Nous avons souvent, dans ces colonnes, insisté sur la pénurie en bois de la France, pénurie qui était un fait dès avant la guerre et qui a été aggravée considérablement par les hostilités, l’occupation et les immenses besoins de la reconstruction.

Constructions provisoires, seul gîte que peuvent espérer avant longtemps des centaines de milliers de sinistrés ; charpente des maisons partiellement détruites et qu’on restaure ; coffrage des ouvrages d’art et des immeubles en béton, tout cela exige du bois, beaucoup de bois.

Il faut donc, comme nous le préconisions dans de précédentes causeries, améliorer le rendement de nos forêts, mieux utiliser, sans gaspillage, leurs produits ; il faut aussi reboiser.

Le gouvernement s’est préoccupé du financement de cette œuvre de longue haleine que l’économie privée hésite à entreprendre. Un projet de loi a été déposé ; il a été adopté par l’Assemblée nationale constituante et promulgué le 30 septembre 1946. Il institue un Fonds forestier national « en vue de l’organisation des travaux de boisement et de reboisement, de la mise en valeur et de la conservation des terrains boisés, de la meilleure utilisation des produits de la forêt et, en général, de tout ce qui a pour but d’accroître les ressources forestières, de faciliter l’écoulement des produits forestiers et.de mieux satisfaire les besoins de la population ».

Il nous a paru utile de faire connaître aux lecteurs du Chasseur Français le fonctionnement de cet organisme, les résultats déjà obtenus et surtout l’aide qu’ils peuvent en recevoir.

Organisation.

— Elle est alimentée par une taxe perçue soit sur les produits des exploitations forestières, a l’exclusion du bois de chauffage, soit sur les produits des scieries : cette taxe est de 6 p. 100, elle est versée chaque mois par les professionnels du bois à une caisse gérée par la Direction générale des Eaux et Forêts au ministère de l’Agriculture, sous le contrôle d’une commission comprenant trois parlementaires et des représentants des divers services du ministère des Finances (Cour des comptes, budget, comptabilité).
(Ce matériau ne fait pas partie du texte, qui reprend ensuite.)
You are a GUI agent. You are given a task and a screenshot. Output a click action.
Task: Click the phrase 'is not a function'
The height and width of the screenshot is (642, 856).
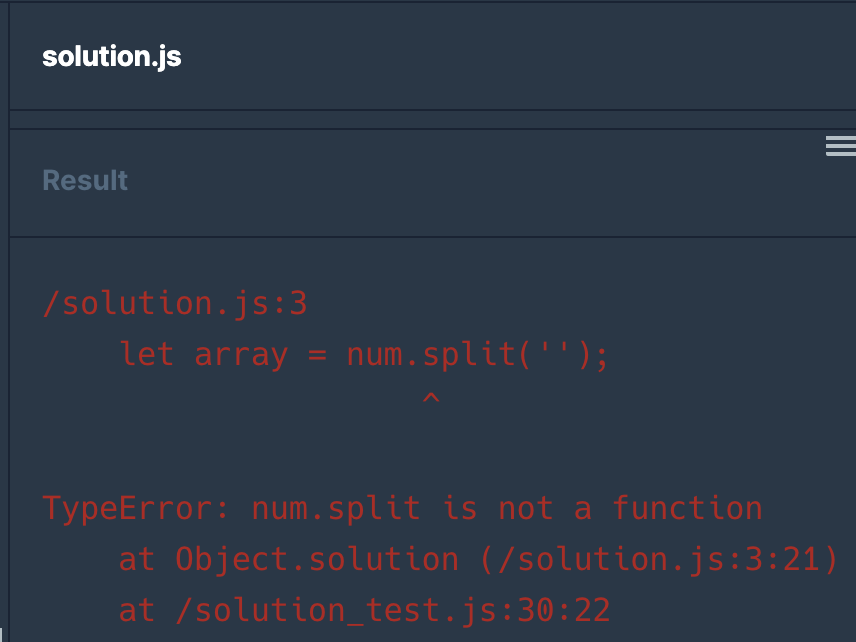pyautogui.click(x=603, y=508)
À l’échelon national et à l’échelon départemental, le programme des dépenses à engager et sa mise en œuvre sont étudiés par des commissions paritaires. Ce sont les Conseils de la propriété forestière non soumise au régime forestier, comprenant les représentants des propriétaires particuliers ; rappelons que ceux-ci sont au nombre de 1 million et demi et possèdent 64 p. 100 du domaine boisé de la France, soit 6.750.000 hectares.

Enfin, dans chaque département métropolitain, un officier des Eaux et Forêts chargé des relations extérieures renseigne le public et instruit les affaires.

Le Fonds forestier national dispose ainsi de ressources importantes et d’une organisation présentant toutes garanties. Voyons maintenant comment il fonctionne.

Fonctionnement.

— a. Le Fonds forestier national peut accorder aux propriétaires des subventions en nature (plants et graines) ou en espèces pour le boisement des terrains nus, la reconstitution de forêts dévastées par l’incendie ou autre cataclysme, l’enrichissement de forêts pauvres, notamment par enrésinement, les plantations de hautes tiges ayant un but économique (peupliers, châtaigniers, etc.). Le taux de la subvention est de 50p. 100 de la dépense, suivant des modalités garantissant la bonne utilisation des fonds.

b. Le F. F. N. peut accorder des prêts pour exécution des travaux qui viennent d’être indiqués, mais aussi pour « équipement forestier » : protection des plantations contre les rongeurs, notamment par engrillagement (lapins), ouverture ou curage de fossés d’assainissement en forêt, construction de chemins forestiers, pare-feux, etc. ...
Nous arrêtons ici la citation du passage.